Retired American political cartoonist

Thomas Gregory Toles (born October 22, 1951) is a retired American political cartoonist. He is the winner of the 1990 Pulitzer Prize for editorial cartooning. His cartoons typically presented progressive viewpoints. Similar to Oliphant's use of his character Punk, Toles also tended to include a small doodle, usually a small caricature of himself at his desk, in the margin of his strip.

== Biography ==
Toles wrote for The Buffalo Courier-Express, The Buffalo News and The Washington Post. He left The Buffalo News in 2002, accepting an offer from The Washington Post to replace their cartoonist Herblock, and is under contract by Universal Press Syndicate. Part of his acceptance of his new job required him to give up his United Feature-distributed daily and Sunday cartoon panel Randolph Itch 2 AM, a cartoon based on Toles' thoughts while battling insomnia. Toles was replaced at the Buffalo News by Adam Zyglis. In addition to Randolph Itch 2 AM, Toles also created a daily and Sunday comic strip about small children called Curious Avenue. It ran 1992-1994 through his future editorial cartooning syndicate, Universal Press Syndicate. A collection of the strip was published in 1993 through the publisher Andrews McMeel Publishing.

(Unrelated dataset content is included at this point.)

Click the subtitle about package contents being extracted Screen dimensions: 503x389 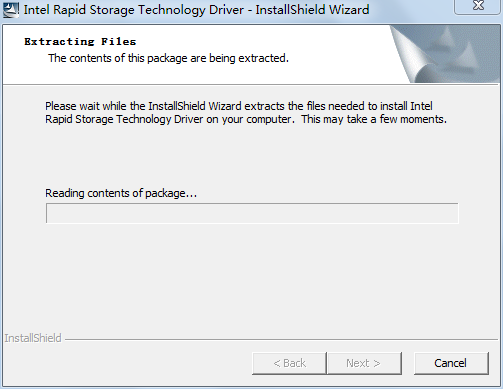[168, 58]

Toles' cartoons appeared in more than 200 newspapers throughout the country. He received the National Cartoonist Society Editorial Cartoon Award for 2003 and the Herblock Prize for 2011.

In 2016, he co-authored with Michael E. Mann The Madhouse Effect, describing the global warming controversy.

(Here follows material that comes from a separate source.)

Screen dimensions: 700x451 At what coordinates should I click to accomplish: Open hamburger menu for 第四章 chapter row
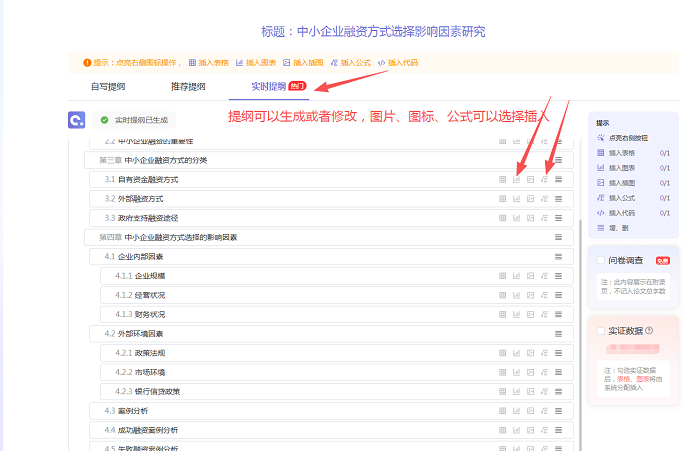click(558, 238)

On October 30, 2020, Toles retired from political cartooning after serving 18 years as a Washington Post political cartoonist. In his last political cartoon of his career, titled Tom Toles’s final cartoon, he advocated for voting against Donald Trump in the 2020 United States presidential election, warned about climate change and the disruptive power of artificial intelligence.

==Personal life==
Toles graduated magna cum laude from the University at Buffalo, The State University of New York. He married Gretchen Saarnijoki in 1973; together they have two children, Amanda and Seth.

In 2008, Toles began performing with the rock band Suspicious Package at venues around Washington, D.C. The band consists of Toles on drums, former HUD senior official Bryan Greene on guitar, Josh Meyer of the L.A. Times on lead guitar, Tim Burger of Bloomberg News on bass, and Office of the U.S. Trade Representative senior official Christina Sevilla on keyboard. The band debuted May 30, 2008 at The Red and the Black in Northeast D.C. Toles endorsed Democratic candidate Hillary Clinton in the run-up for the 2016 U.S. presidential election.

==Pulitzer Prize==
Toles was awarded the Pulitzer Prize in editorial cartooning in 1990. He was one of two finalists for the prize in 1985, and was one of three finalists for the prize in 1996.

==Controversy==
A cartoon published January 29, 2006 attracted the ire of the Pentagon in the form of a protest letter signed by the Joint Chiefs of Staff. With regard to some recent assessments of the United States Army, the cartoon depicted the Army as a quadruple amputee soldier with a doctor resembling Secretary of Defense Donald Rumsfeld, declaring the Army "battle hardened". The Joint Chiefs of Staff stated, "Using the likeness of a service member who has lost his arms and legs in war as the central theme of a cartoon [is] beyond tasteless." Toles was quoted responding, "I think it's a little bit unfair in their reading of the cartoon to imply that is what it's about." On February 7, 2006 Tom Tomorrow published a cartoon comparing the reactions to the Muhammad cartoons to the Tom Toles cartoons, alleging a double standard.

==Other appearances==
In March 2010, Toles appeared in the twelfth episode of The Real World: Washington, DC, in which cast member Andrew Woods, an aspiring cartoonist, met with him at The Washington Post to seek career advice.